Dataset excerpts:
*** Block opens ***
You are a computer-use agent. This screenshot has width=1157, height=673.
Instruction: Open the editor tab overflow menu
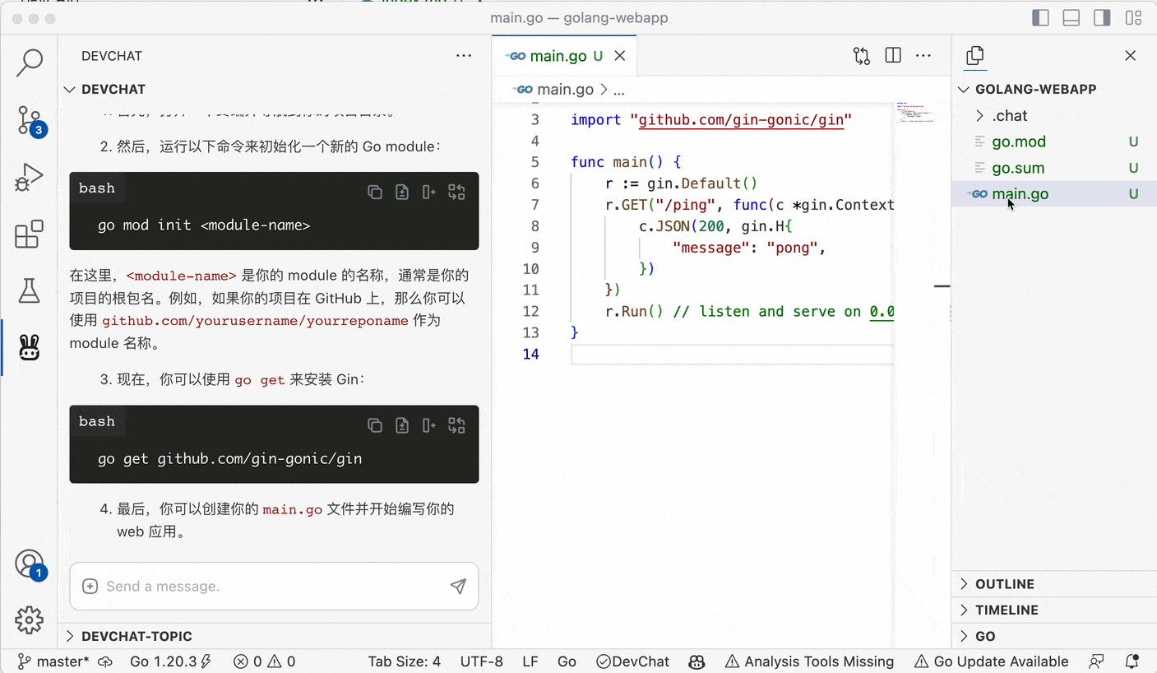coord(923,55)
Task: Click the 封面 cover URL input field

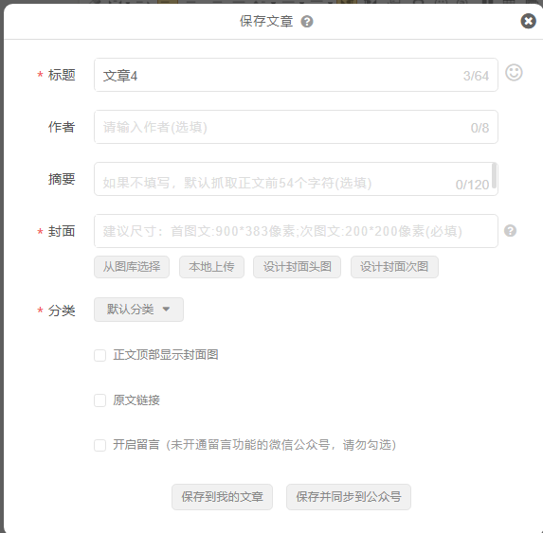Action: tap(296, 231)
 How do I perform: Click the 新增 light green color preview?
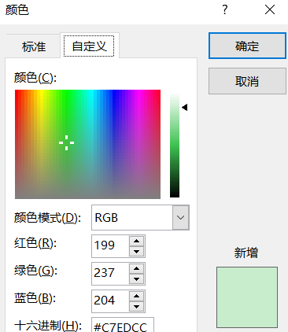click(247, 297)
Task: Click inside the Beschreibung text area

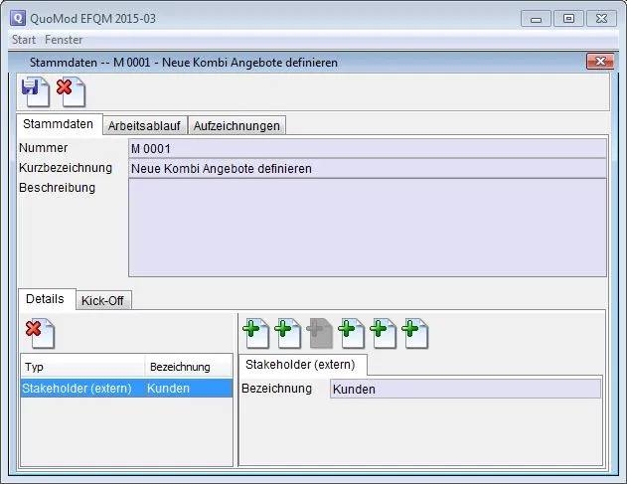Action: (367, 227)
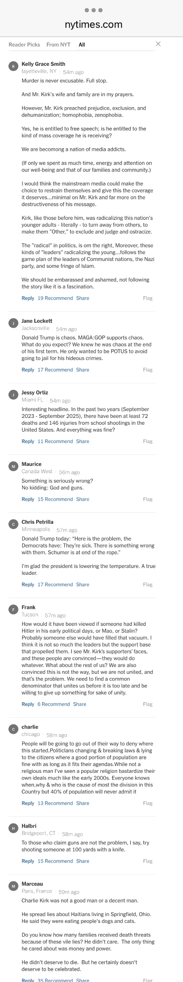Click Maurice's avatar circle
183x982 pixels.
(x=13, y=466)
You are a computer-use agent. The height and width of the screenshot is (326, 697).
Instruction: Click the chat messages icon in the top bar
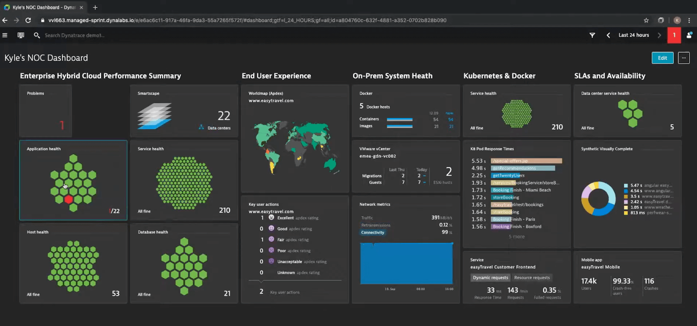(x=21, y=35)
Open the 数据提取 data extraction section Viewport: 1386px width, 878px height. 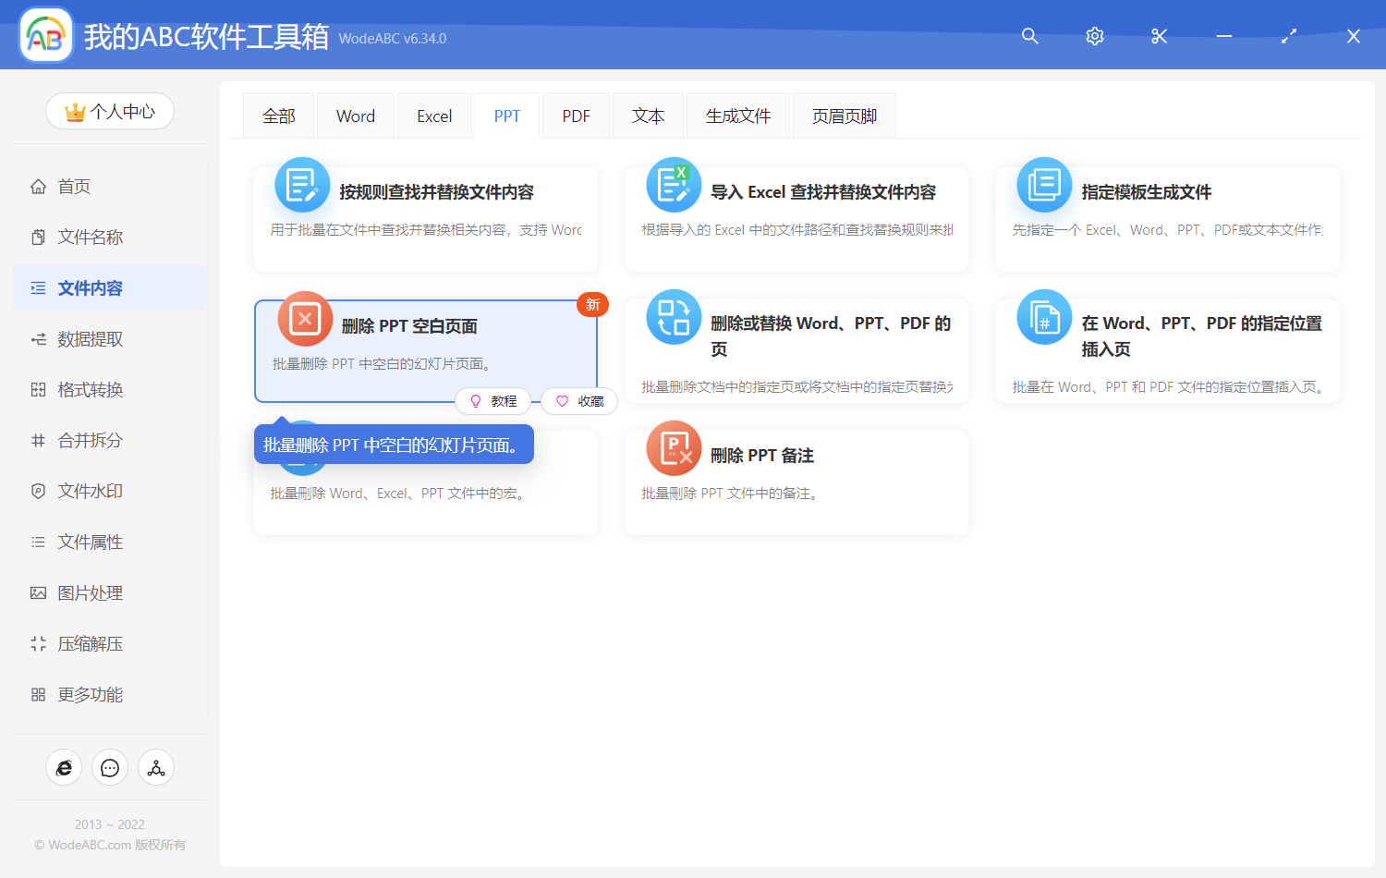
*** Block closes ***
Exercise: Could you repeat, exactly and with nothing else, the lines from the one containing "Instruction: Open the" through the last line of the records above, leaving out the pictures?

Task response:
Instruction: Open the editor tab overflow menu
coord(923,55)
Task: Click the 封面 cover URL input field

Action: tap(296, 231)
 How do I perform: Click the 新增 light green color preview?
click(247, 297)
Task: Click inside the Beschreibung text area

Action: (367, 227)
Click Maurice's avatar circle
183x982 pixels.
(x=13, y=466)
You are a computer-use agent. The height and width of the screenshot is (326, 697).
Instruction: Click the chat messages icon in the top bar
(x=21, y=35)
Open the 数据提取 data extraction section Viewport: 1386px width, 878px height. 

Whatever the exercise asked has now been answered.